Christinas world
Andrew Wyeth. 1948. Témpera sobre madera. 82 x 121 cm. MoMA. Nueva York
Foto: farm 4

El mundo de Cristina -Chirstina’s world- es uno de los cuadros más famosos del pintor realista norteamericano Andrew Wyeth, conocido como “el pintor del pueblo”. La obra está pintada con la técnica de témpera sobre madera y puede contemplarse en el Museo de arte Modernno de Nueva York.

El artista representa a una mujer tumbada en la hierba de una colina sin árboles y mirando hacia la lejana casa gris y el granero que se recortan en el horizonte.

La mujer se identifica con Christina Olson, una mujer que sufría una enfermedad degenerativa que se ha identificado como polio o el síndrome de Charcot–Marie–Tooth.

El artista se inspiró en su casa de veraneo, desde cuya ventana vio en una ocasión a la chica, con cuya familia tenía una buena relación de amistad.

La modelo que utilizó para el cuadro no fue la propia Christina Olson sino que utilizó a su mujer, Betsy Wyeth. A pesar de su aspecto la modelo en la que estaba inspirado el cuadro, Christina Olson, tenía por aquel entonces 55 años.

Sabemos que Cristina tenía la costumbre de dejar su silla y sentarse en la hierba separada unos metros de su casa que ella se encargaba de intentar recorrer con gran esfuerzo.

El título de la obra hace referencia a ese mundo de Cristina, pequeño por sus mermadas capacidades físicas, que el pintor se encarga de representar inmenso, como metáfora del esfuerzo que a ella le costaba recorrer esos pocos metros.
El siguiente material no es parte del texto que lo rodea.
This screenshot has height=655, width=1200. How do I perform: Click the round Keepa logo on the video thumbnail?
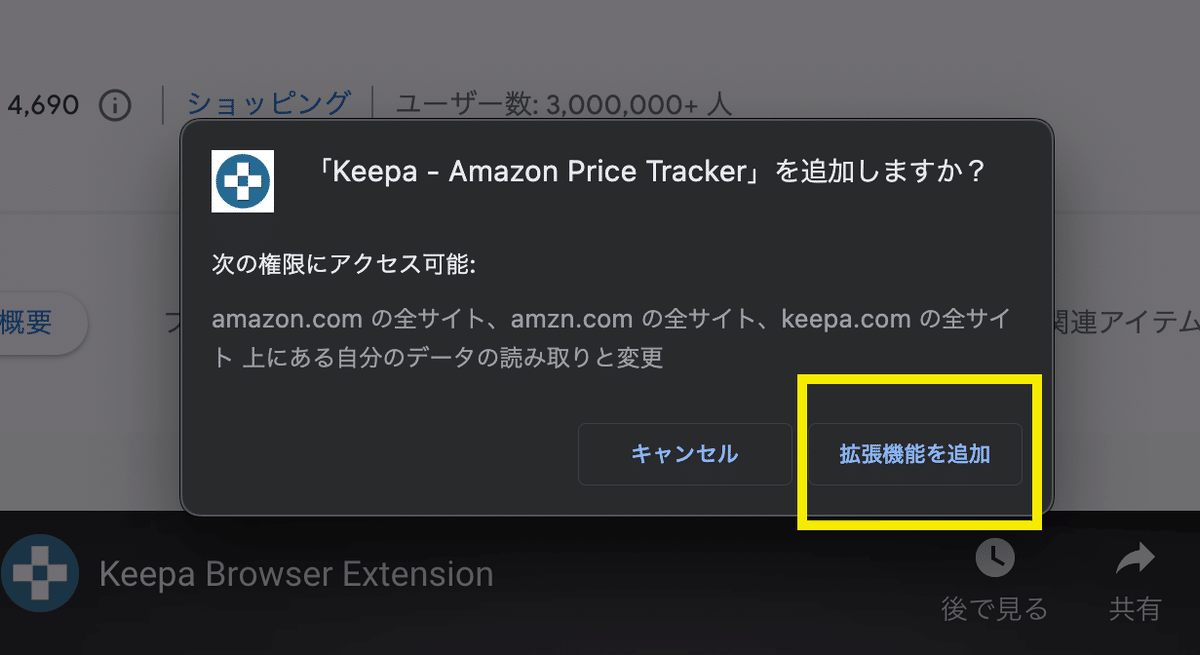(40, 573)
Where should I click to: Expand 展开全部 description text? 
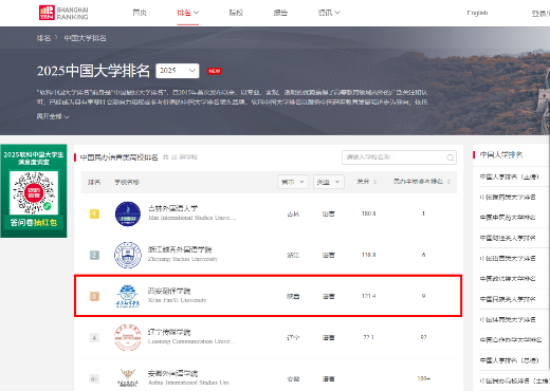tap(53, 116)
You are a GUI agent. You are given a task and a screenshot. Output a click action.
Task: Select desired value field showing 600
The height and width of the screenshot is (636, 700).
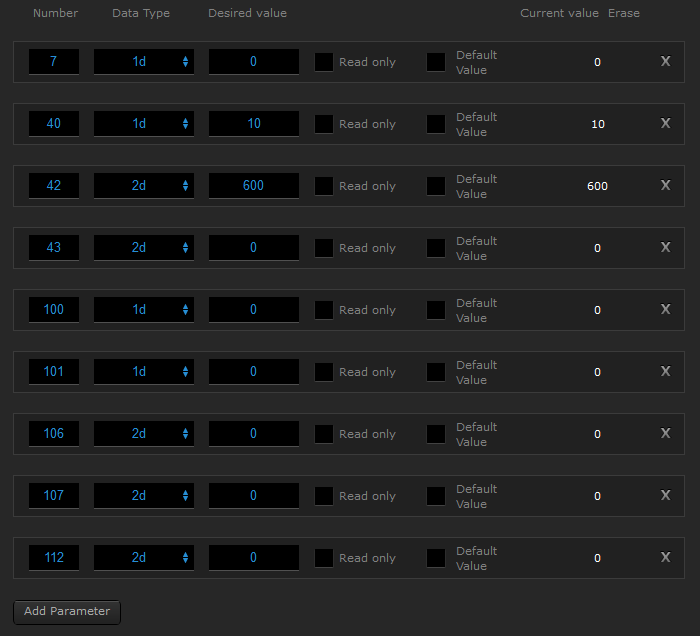coord(254,186)
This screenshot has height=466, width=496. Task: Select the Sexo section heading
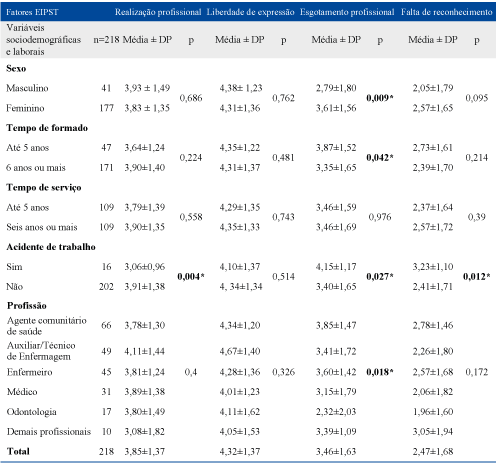coord(16,69)
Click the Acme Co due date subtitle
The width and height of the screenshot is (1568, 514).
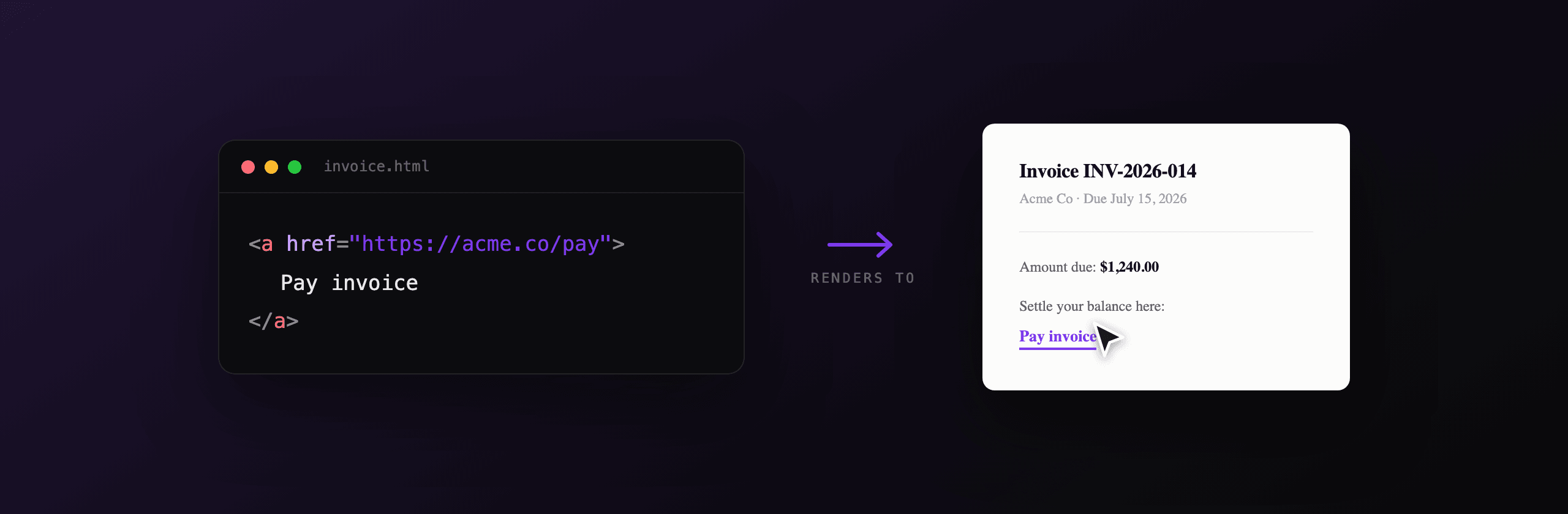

La casa representada -conocida como la Casa Olson- se conserva en a actualidad en la localidad de Cushing, estado de Maine y es considerada como un Monumento Histórico Nacional que ha sido debidamente restaurado, únicamente por aparecer en esta pintura.

Si comparamos la casa real con la que pintó el artista veremos ciertas diferencias como la separación del granero del edificio de la casa y unos cambios que realizó en la configuración del terreno.

El paisaje desolado, con una línea del horizonte extraordinariamente alta, subraya la pequeñez de la persona frente al entorno que la rodea gracias a la magnífica la distribución de volúmenes y la incidencia de la luz.

La primera vez que se expuso el cuadro no se le prestó demasiada atención, aunque el entonces director del MoMA, Alfred Barr, la adquirió rápidamente.

Desde ese momento el director se encargó de darle fama y popularidad a un cuadro cuyo mito y popularidad crecía constantemente hasta llegar a convertirse en un icono del arte americano y una de las piezas clave del museo, pintado en una época en la que triunfaba el expresionismo abstracto de pintores como Pollock o Rothko.